[[ RECORD EXTRACTS, beginning ]]
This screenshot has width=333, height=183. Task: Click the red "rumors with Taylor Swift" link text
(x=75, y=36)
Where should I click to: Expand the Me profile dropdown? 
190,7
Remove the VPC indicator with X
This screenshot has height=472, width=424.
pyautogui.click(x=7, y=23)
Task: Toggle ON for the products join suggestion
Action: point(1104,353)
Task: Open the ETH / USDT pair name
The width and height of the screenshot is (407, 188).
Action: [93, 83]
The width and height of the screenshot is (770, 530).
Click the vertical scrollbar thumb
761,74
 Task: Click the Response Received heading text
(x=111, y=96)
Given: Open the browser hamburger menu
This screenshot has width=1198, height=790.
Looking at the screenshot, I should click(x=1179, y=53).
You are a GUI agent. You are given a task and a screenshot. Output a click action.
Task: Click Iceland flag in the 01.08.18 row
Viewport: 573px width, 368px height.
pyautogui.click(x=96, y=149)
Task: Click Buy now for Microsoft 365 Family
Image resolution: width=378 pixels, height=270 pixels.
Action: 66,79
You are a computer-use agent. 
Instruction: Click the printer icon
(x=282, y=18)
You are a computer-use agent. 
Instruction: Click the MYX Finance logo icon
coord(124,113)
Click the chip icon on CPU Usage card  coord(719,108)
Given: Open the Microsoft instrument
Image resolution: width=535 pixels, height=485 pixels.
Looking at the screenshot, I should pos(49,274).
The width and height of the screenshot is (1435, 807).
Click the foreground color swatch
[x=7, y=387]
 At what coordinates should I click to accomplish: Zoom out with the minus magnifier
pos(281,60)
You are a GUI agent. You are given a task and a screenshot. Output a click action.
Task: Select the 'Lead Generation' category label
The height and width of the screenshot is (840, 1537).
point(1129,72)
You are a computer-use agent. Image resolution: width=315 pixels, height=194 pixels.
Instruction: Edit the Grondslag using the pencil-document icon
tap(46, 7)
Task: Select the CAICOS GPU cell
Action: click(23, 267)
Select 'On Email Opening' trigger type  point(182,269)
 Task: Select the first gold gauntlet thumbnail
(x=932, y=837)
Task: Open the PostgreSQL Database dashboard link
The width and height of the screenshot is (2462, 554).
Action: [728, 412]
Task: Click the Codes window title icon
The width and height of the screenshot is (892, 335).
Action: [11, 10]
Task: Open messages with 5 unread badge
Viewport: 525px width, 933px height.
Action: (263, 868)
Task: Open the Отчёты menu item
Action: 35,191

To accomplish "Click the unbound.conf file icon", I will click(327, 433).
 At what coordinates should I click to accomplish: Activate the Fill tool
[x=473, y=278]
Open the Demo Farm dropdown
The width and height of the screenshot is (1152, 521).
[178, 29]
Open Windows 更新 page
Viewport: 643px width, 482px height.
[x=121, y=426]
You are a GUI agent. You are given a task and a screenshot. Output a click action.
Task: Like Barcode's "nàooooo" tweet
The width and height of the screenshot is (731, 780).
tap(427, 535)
[[ RECORD EXTRACTS, end ]]
THE PROBLEM: All that belongs in the answer is an exact copy of the lines from the start of the records above through the line with "Remove the VPC indicator with X".

RESPONSE BOX:
This screenshot has width=333, height=183. Task: Click the red "rumors with Taylor Swift" link text
(x=75, y=36)
Where should I click to: Expand the Me profile dropdown? 
190,7
Remove the VPC indicator with X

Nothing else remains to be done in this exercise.